SUPPLIED ENTRIES Block Start
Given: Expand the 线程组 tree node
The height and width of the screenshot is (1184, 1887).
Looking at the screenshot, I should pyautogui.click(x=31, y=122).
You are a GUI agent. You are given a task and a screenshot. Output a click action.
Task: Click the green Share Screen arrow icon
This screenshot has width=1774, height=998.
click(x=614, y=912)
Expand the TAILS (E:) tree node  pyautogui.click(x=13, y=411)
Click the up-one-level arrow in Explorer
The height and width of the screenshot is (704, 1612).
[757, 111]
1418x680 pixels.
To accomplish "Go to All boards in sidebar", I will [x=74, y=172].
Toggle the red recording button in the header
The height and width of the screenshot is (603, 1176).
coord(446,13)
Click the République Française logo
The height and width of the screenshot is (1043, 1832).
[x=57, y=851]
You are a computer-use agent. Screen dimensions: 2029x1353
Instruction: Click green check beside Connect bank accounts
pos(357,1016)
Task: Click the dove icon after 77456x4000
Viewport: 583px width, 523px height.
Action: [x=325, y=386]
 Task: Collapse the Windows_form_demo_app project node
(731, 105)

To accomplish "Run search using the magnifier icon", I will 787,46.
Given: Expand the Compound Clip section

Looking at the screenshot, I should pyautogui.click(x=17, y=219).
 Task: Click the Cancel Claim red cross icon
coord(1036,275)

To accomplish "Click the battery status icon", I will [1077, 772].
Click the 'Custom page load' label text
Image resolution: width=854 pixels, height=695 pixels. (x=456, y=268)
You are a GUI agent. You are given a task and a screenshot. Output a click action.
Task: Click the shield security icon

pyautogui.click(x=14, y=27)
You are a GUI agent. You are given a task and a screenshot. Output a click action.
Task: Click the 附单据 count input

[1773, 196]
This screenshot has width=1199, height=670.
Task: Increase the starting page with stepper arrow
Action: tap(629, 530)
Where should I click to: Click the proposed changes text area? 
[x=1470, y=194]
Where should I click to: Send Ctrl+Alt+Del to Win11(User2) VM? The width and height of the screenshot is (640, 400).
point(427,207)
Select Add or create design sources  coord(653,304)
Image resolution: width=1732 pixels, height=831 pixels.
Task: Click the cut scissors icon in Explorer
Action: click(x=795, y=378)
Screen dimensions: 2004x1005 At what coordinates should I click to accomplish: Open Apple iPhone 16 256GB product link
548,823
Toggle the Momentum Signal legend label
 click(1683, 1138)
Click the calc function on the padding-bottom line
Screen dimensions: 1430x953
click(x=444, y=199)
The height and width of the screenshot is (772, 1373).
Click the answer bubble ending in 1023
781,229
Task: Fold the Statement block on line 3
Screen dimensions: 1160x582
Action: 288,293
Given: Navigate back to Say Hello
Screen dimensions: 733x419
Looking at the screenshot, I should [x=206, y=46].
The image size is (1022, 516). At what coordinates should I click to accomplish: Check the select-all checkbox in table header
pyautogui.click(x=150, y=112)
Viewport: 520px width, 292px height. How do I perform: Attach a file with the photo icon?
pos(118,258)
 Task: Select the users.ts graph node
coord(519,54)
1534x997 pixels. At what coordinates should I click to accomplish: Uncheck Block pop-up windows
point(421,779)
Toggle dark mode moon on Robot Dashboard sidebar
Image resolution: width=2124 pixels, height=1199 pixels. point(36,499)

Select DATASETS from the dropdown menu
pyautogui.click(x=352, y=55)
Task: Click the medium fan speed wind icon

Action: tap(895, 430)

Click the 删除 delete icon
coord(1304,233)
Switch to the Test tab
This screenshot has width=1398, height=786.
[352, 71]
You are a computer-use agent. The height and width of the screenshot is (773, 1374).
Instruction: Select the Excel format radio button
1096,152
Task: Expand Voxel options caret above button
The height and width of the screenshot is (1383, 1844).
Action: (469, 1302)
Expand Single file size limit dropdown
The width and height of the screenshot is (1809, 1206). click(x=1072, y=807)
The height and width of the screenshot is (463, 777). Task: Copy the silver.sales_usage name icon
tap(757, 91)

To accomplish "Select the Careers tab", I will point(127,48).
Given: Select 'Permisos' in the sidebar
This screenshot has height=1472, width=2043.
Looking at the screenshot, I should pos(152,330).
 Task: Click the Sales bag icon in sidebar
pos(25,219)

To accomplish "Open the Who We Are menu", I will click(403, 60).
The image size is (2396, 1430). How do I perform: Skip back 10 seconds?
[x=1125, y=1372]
SUPPLIED ENTRIES Block End
### EXERCISE INSTRUCTIONS
Each record shown above must be printed once more, exactly.

### WRITTEN REPLY
Given: Expand the 线程组 tree node
The height and width of the screenshot is (1184, 1887).
Looking at the screenshot, I should pyautogui.click(x=31, y=122).
You are a GUI agent. You are given a task and a screenshot. Output a click action.
Task: Click the green Share Screen arrow icon
This screenshot has width=1774, height=998.
click(x=614, y=912)
Expand the TAILS (E:) tree node  pyautogui.click(x=13, y=411)
Click the up-one-level arrow in Explorer
The height and width of the screenshot is (704, 1612).
[757, 111]
1418x680 pixels.
To accomplish "Go to All boards in sidebar", I will [x=74, y=172].
Toggle the red recording button in the header
The height and width of the screenshot is (603, 1176).
coord(446,13)
Click the République Française logo
The height and width of the screenshot is (1043, 1832).
[x=57, y=851]
You are a computer-use agent. Screen dimensions: 2029x1353
Instruction: Click green check beside Connect bank accounts
pos(357,1016)
Task: Click the dove icon after 77456x4000
Viewport: 583px width, 523px height.
Action: [x=325, y=386]
 Task: Collapse the Windows_form_demo_app project node
(731, 105)

To accomplish "Run search using the magnifier icon", I will 787,46.
Given: Expand the Compound Clip section

Looking at the screenshot, I should pyautogui.click(x=17, y=219).
 Task: Click the Cancel Claim red cross icon
coord(1036,275)

To accomplish "Click the battery status icon", I will [1077, 772].
Click the 'Custom page load' label text
Image resolution: width=854 pixels, height=695 pixels. (x=456, y=268)
You are a GUI agent. You are given a task and a screenshot. Output a click action.
Task: Click the shield security icon

pyautogui.click(x=14, y=27)
You are a GUI agent. You are given a task and a screenshot. Output a click action.
Task: Click the 附单据 count input

[1773, 196]
This screenshot has width=1199, height=670.
Task: Increase the starting page with stepper arrow
Action: tap(629, 530)
Where should I click to: Click the proposed changes text area? 
[x=1470, y=194]
Where should I click to: Send Ctrl+Alt+Del to Win11(User2) VM? The width and height of the screenshot is (640, 400).
point(427,207)
Select Add or create design sources  coord(653,304)
Image resolution: width=1732 pixels, height=831 pixels.
Task: Click the cut scissors icon in Explorer
Action: click(x=795, y=378)
Screen dimensions: 2004x1005 At what coordinates should I click to accomplish: Open Apple iPhone 16 256GB product link
548,823
Toggle the Momentum Signal legend label
 click(1683, 1138)
Click the calc function on the padding-bottom line
Screen dimensions: 1430x953
click(x=444, y=199)
The height and width of the screenshot is (772, 1373).
Click the answer bubble ending in 1023
781,229
Task: Fold the Statement block on line 3
Screen dimensions: 1160x582
Action: 288,293
Given: Navigate back to Say Hello
Screen dimensions: 733x419
Looking at the screenshot, I should [x=206, y=46].
The image size is (1022, 516). At what coordinates should I click to accomplish: Check the select-all checkbox in table header
pyautogui.click(x=150, y=112)
Viewport: 520px width, 292px height. How do I perform: Attach a file with the photo icon?
pos(118,258)
 Task: Select the users.ts graph node
coord(519,54)
1534x997 pixels. At what coordinates should I click to accomplish: Uncheck Block pop-up windows
point(421,779)
Toggle dark mode moon on Robot Dashboard sidebar
Image resolution: width=2124 pixels, height=1199 pixels. point(36,499)

Select DATASETS from the dropdown menu
pyautogui.click(x=352, y=55)
Task: Click the medium fan speed wind icon

Action: tap(895, 430)

Click the 删除 delete icon
coord(1304,233)
Switch to the Test tab
This screenshot has width=1398, height=786.
[352, 71]
You are a computer-use agent. The height and width of the screenshot is (773, 1374).
Instruction: Select the Excel format radio button
1096,152
Task: Expand Voxel options caret above button
The height and width of the screenshot is (1383, 1844).
Action: (469, 1302)
Expand Single file size limit dropdown
The width and height of the screenshot is (1809, 1206). click(x=1072, y=807)
The height and width of the screenshot is (463, 777). Task: Copy the silver.sales_usage name icon
tap(757, 91)

To accomplish "Select the Careers tab", I will point(127,48).
Given: Select 'Permisos' in the sidebar
This screenshot has height=1472, width=2043.
Looking at the screenshot, I should pos(152,330).
 Task: Click the Sales bag icon in sidebar
pos(25,219)

To accomplish "Open the Who We Are menu", I will click(403, 60).
The image size is (2396, 1430). How do I perform: Skip back 10 seconds?
[x=1125, y=1372]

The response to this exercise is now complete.